§ **PROBLEM DETAILS**
Reproduce every one of the following items line for line, without changing a single character.

--- start INPUT ROWS ---

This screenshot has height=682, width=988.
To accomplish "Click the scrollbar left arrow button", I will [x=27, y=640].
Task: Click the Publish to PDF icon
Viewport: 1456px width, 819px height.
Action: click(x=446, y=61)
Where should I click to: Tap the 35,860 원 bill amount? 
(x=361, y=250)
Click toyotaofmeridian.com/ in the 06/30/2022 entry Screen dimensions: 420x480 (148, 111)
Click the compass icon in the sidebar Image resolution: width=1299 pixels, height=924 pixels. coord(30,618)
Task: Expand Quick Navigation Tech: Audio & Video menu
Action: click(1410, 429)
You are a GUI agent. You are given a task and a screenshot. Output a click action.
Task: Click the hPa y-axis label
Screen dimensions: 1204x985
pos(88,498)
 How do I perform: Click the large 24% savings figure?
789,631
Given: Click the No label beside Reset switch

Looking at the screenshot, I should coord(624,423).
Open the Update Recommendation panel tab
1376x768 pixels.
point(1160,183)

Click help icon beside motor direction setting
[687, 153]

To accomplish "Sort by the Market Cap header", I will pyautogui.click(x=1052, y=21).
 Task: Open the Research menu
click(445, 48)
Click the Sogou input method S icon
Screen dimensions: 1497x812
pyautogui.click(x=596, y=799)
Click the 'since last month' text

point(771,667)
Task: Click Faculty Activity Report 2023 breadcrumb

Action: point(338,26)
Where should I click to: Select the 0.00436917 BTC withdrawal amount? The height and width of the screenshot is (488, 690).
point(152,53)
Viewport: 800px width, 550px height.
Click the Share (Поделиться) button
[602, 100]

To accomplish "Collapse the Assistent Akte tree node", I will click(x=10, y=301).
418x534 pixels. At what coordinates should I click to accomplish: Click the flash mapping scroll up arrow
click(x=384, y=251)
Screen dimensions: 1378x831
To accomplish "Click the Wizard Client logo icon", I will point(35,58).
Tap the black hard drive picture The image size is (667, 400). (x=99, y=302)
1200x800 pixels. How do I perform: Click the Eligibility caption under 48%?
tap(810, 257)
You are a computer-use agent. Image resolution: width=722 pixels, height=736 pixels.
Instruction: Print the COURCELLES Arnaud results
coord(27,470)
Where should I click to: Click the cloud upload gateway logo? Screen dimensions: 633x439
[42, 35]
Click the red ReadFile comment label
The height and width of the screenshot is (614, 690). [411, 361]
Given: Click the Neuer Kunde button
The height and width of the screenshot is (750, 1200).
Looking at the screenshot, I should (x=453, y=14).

--- end INPUT ROWS ---

§ **OUTPUT OF THE EXERCISE**
This screenshot has height=682, width=988.
To accomplish "Click the scrollbar left arrow button", I will [x=27, y=640].
Task: Click the Publish to PDF icon
Viewport: 1456px width, 819px height.
Action: click(x=446, y=61)
Where should I click to: Tap the 35,860 원 bill amount? 
(x=361, y=250)
Click toyotaofmeridian.com/ in the 06/30/2022 entry Screen dimensions: 420x480 (148, 111)
Click the compass icon in the sidebar Image resolution: width=1299 pixels, height=924 pixels. coord(30,618)
Task: Expand Quick Navigation Tech: Audio & Video menu
Action: click(1410, 429)
You are a GUI agent. You are given a task and a screenshot. Output a click action.
Task: Click the hPa y-axis label
Screen dimensions: 1204x985
pos(88,498)
 How do I perform: Click the large 24% savings figure?
789,631
Given: Click the No label beside Reset switch

Looking at the screenshot, I should coord(624,423).
Open the Update Recommendation panel tab
1376x768 pixels.
point(1160,183)

Click help icon beside motor direction setting
[687, 153]

To accomplish "Sort by the Market Cap header", I will pyautogui.click(x=1052, y=21).
 Task: Open the Research menu
click(445, 48)
Click the Sogou input method S icon
Screen dimensions: 1497x812
pyautogui.click(x=596, y=799)
Click the 'since last month' text

point(771,667)
Task: Click Faculty Activity Report 2023 breadcrumb

Action: point(338,26)
Where should I click to: Select the 0.00436917 BTC withdrawal amount? The height and width of the screenshot is (488, 690).
point(152,53)
Viewport: 800px width, 550px height.
Click the Share (Поделиться) button
[602, 100]

To accomplish "Collapse the Assistent Akte tree node", I will click(x=10, y=301).
418x534 pixels. At what coordinates should I click to accomplish: Click the flash mapping scroll up arrow
click(x=384, y=251)
Screen dimensions: 1378x831
To accomplish "Click the Wizard Client logo icon", I will point(35,58).
Tap the black hard drive picture The image size is (667, 400). (x=99, y=302)
1200x800 pixels. How do I perform: Click the Eligibility caption under 48%?
tap(810, 257)
You are a computer-use agent. Image resolution: width=722 pixels, height=736 pixels.
Instruction: Print the COURCELLES Arnaud results
coord(27,470)
Where should I click to: Click the cloud upload gateway logo? Screen dimensions: 633x439
[42, 35]
Click the red ReadFile comment label
The height and width of the screenshot is (614, 690). [411, 361]
Given: Click the Neuer Kunde button
The height and width of the screenshot is (750, 1200).
Looking at the screenshot, I should (x=453, y=14).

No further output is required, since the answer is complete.